What Would Actually Help
I don’t think vibe coding goes away and I don’t think it can now. There are good uses for AI-generated code even in professional settings, and the accessibility it offers newcomers to software is a real gift.
The issue is the current default, where unvetted code moves straight from a prompt to a paying customer with no review, no testing, and no understanding of what’s underneath.
A few things would shift the picture.
AI coding tools need better default security behaviour. When a model generates code with a known vulnerability pattern, it should flag it or refuse to produce it in the first place. Security-focused prompting techniques like “self-reflection”, where the model reviews its own output for vulnerabilities, have been shown to reduce insecure code generation by 30 to 50%.
Deployment platforms need to own baseline security scanning. If you’re Vercel, Netlify, Base44, or any place absorbing the flood of AI-generated apps, automated vulnerability scanning at deploy time shouldn’t be optional.
Use static analysis tools like Semgrep or SonarQube, integrated into the pipeline, to flag unsafe functions, insecure deserialisation, and unchecked inputs as they appear. There are many others, they just need a little more love and attention.
And individuals building with AI need to understand that “it works” is the starting line, not the finish line. If you’re handling payments or personal data, get a professional review. The cost of one good review is worth every cent to avoid the cost of a real breach.
The Take
Vibe coding as a practice isn’t the problem. At home, in prototypes, as a learning tool, it’s brilliant. The problem is the step that gets skipped when excitement pushes a prototype to an instant product.
45% of AI-generated code contains security vulnerabilities. Technical debt accumulates three times faster. Real breaches have already happened because of real decisions to ship unreviewed AI code to paying users.
None of that is an argument against AI-assisted development. It’s an argument for putting the same rigour around it that we’ve always put around production code.
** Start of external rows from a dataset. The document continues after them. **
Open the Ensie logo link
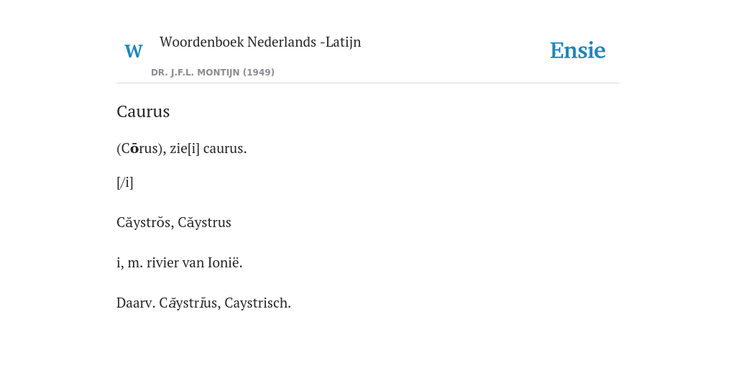Image resolution: width=736 pixels, height=368 pixels. tap(577, 51)
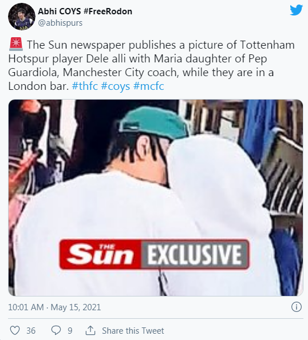
Task: Open the tweet info circle icon
Action: pyautogui.click(x=297, y=307)
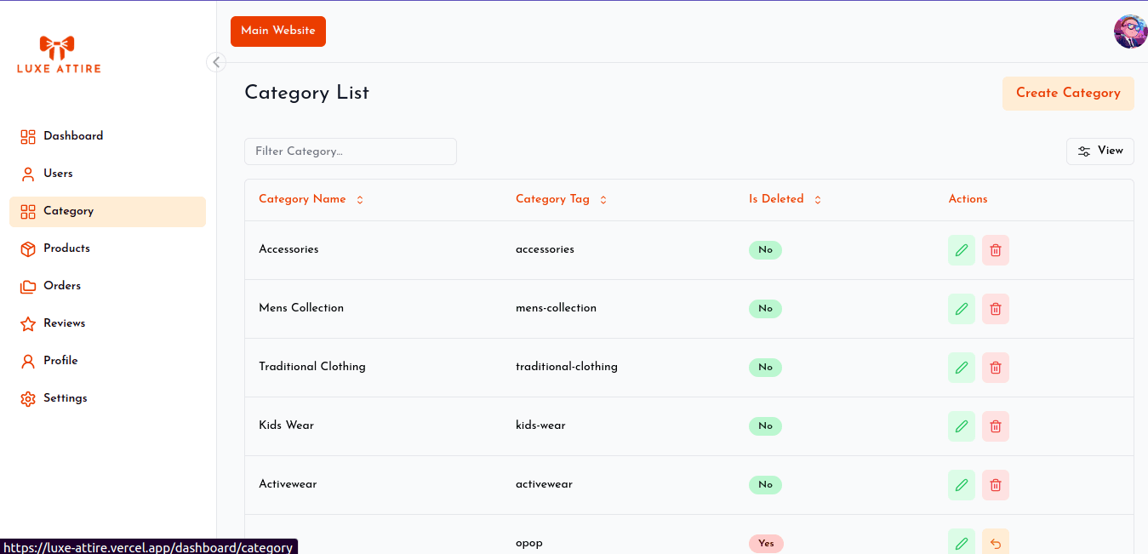Image resolution: width=1148 pixels, height=554 pixels.
Task: Click the Main Website button
Action: coord(278,31)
Review. Scan. Test. Rinse & Repeat.
Stats, I don’t care for, they can be manipulated. Years of development however is fact, due diligence and proper planning for quality works best.
Be safe out there.
A Note on Context
Every business and every project is different. What works in one place won’t work in another, and that’s the point.
Nothing here is meant to be a step-by-step prescription. It’s guidance, drawn from my own experiences, and deliberately kept general to avoid pointing fingers anywhere.
Take what’s useful, ignore what isn’t, and adapt it to your own context. Or as Joe Colantonio always says: “Test everything and keep the good.”